User:RomanZegarski/GSoC2011 proposal

From Apertium
Jump to navigation Jump to search

Apertium Summer of Code 2011 application:
Dictionary induction from wikis


Name[edit]

Roman Zegarski

Contact[edit]

Email: Roman.Zegarski@gmail.com

Skype: roman.zegarski

IRC: RomanZegarski (irc.freenode.net)

Phone number: +48 692827146


Why is it you are interested in machine translation?[edit]

Working on such essential part of communication as language is very interesting for me. Finding similarities between languages and creating rules making possible to translate from one language to another one is intriguing process.

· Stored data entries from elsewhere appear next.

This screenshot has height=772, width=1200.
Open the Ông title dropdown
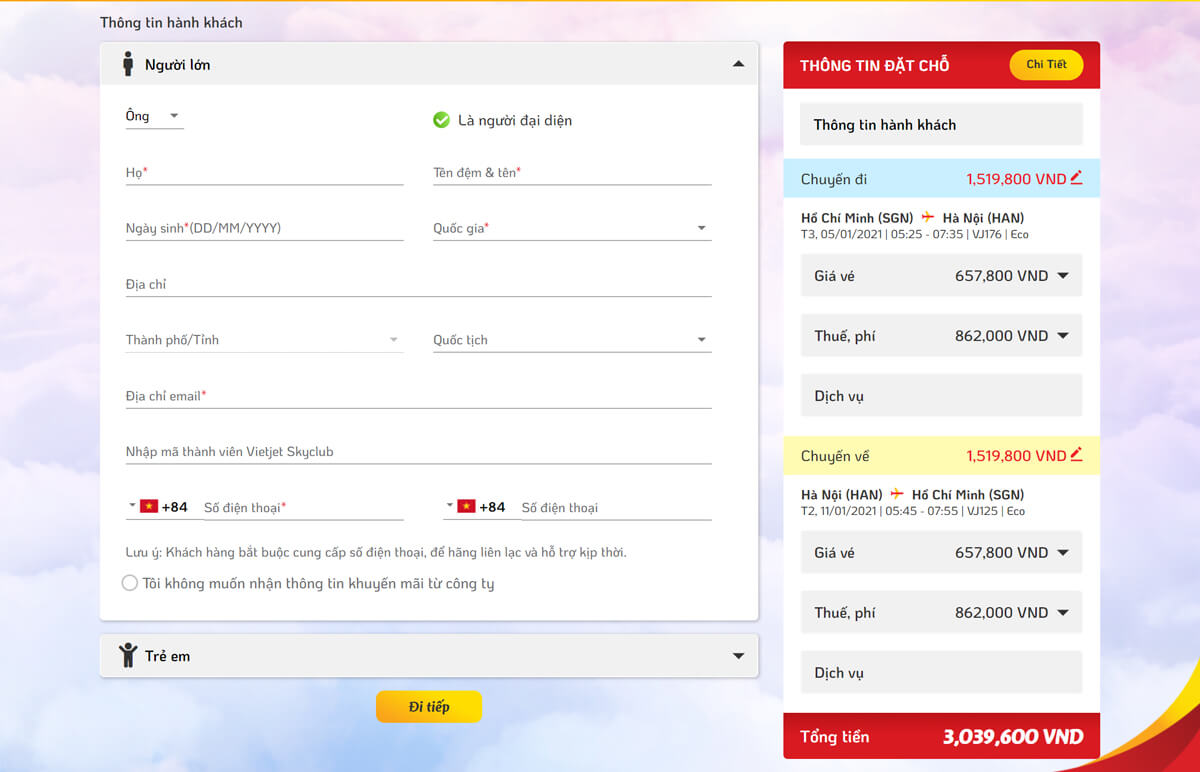154,116
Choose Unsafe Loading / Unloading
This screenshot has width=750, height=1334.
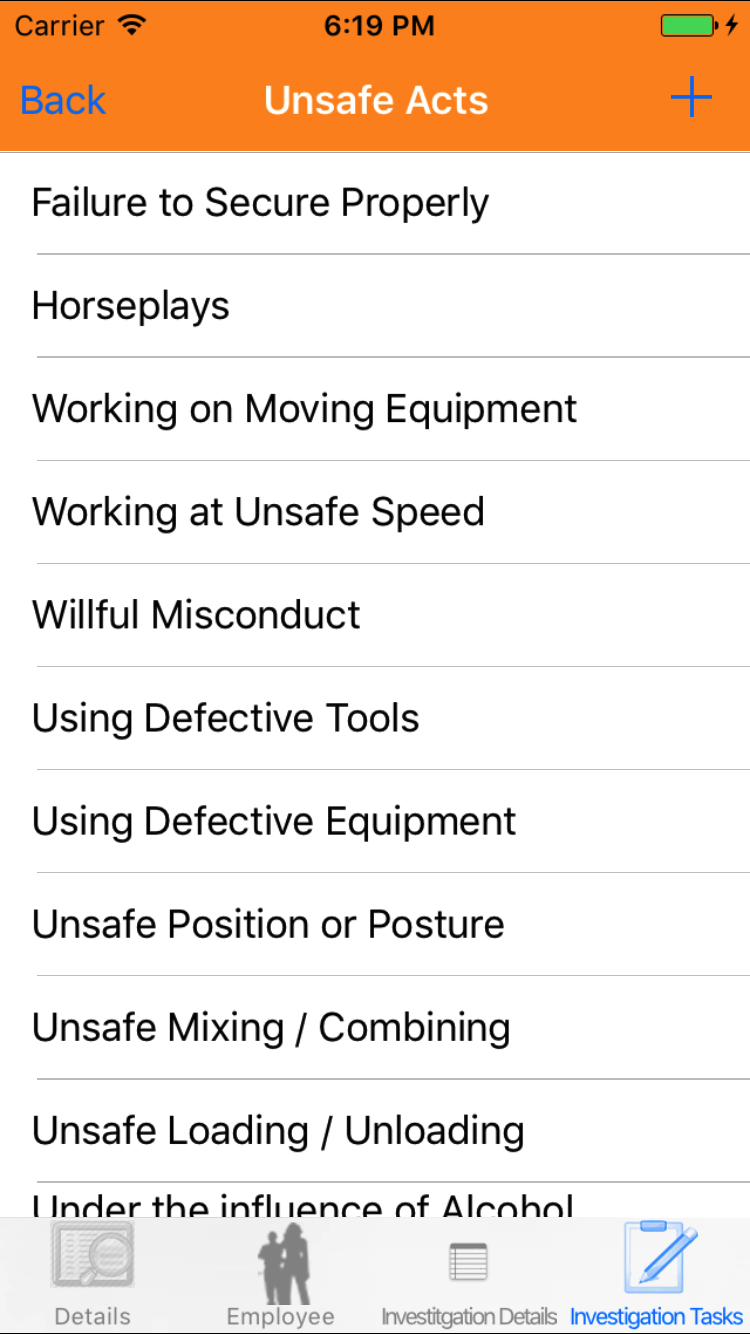(x=278, y=1130)
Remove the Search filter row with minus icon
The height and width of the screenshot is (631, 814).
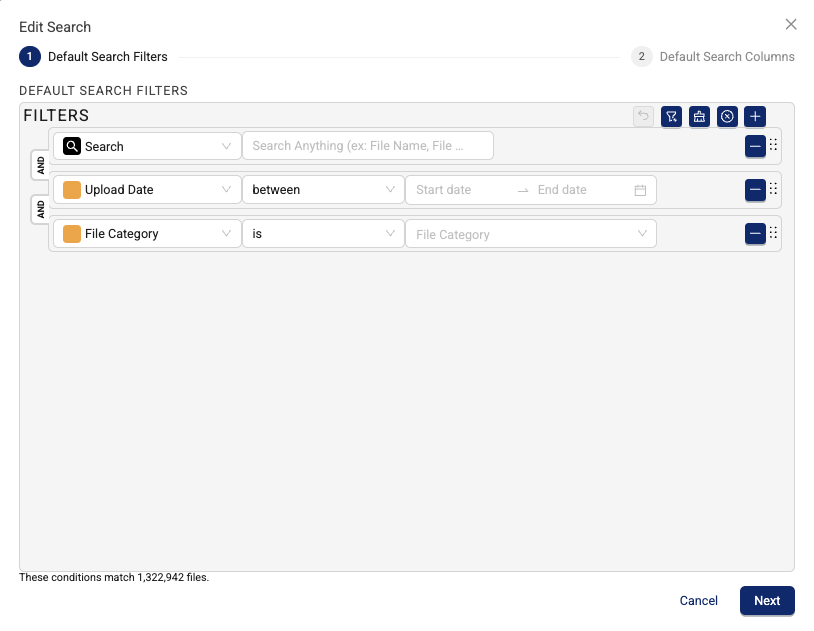click(755, 145)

Also I am fascinated by possibilities of sharing knowledge and machine translation is for me kind of bridge that allows to pass information regardless of language in which was created and language known by person retrieving it. Even if translation isn't perfect it gives access to the knowledge which in other ways could be really hard to retrieve.

Why is it that you are interested in the Apertium project?[edit]

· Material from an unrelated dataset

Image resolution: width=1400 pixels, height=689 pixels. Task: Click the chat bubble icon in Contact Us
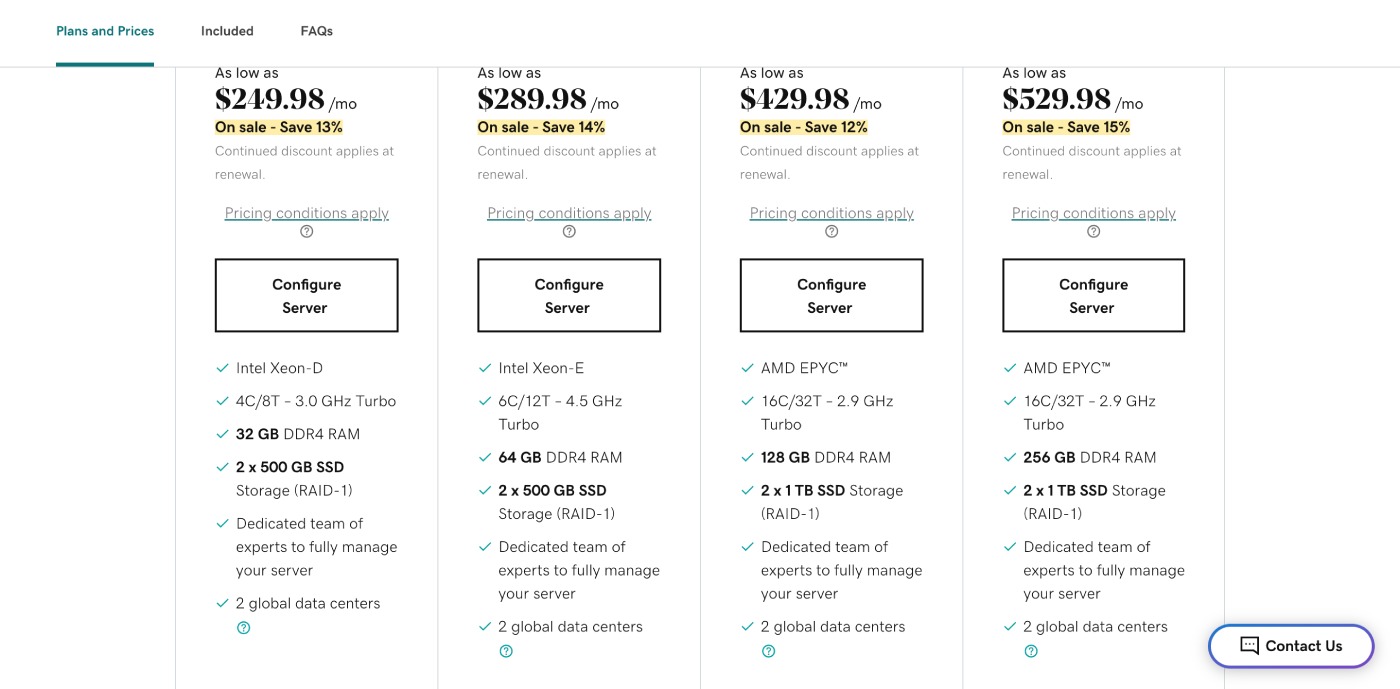[x=1249, y=646]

It is important for me that Apertium is allows to translate less popular languages. There are still not enough resources for them and it is good to know that someone is taking care of them. Moreover it is an open-source project allows people to easy contribute and share they knowledge and interest with others. Also, I am impressed by the community. It is very dynamic and I feel like I always can count on fast response.

Which of the published tasks are you interested in?[edit]

I am interested in the following project: “Dictionary inductions from wiki”.

What do you plan to do?[edit]

I aim to improve the DBPedia framework so that it is able to extract data from Wiktionaries. There are existing mappings for the German language, but they are far from perfect. I want to create an extensible way of retrieving data from Wiktionary pages (adding a new language should be limited to adding appropriate templates) . I also want to create templates for English and Polish languages (both for testing purposes and in the second part of the project, creating Apertium dictionaries). The second part of the project will be focused on improving dixtools. I would spend most of the time creating a module which uses data retrieved from DBPedia to create dictionaries in Apertium format.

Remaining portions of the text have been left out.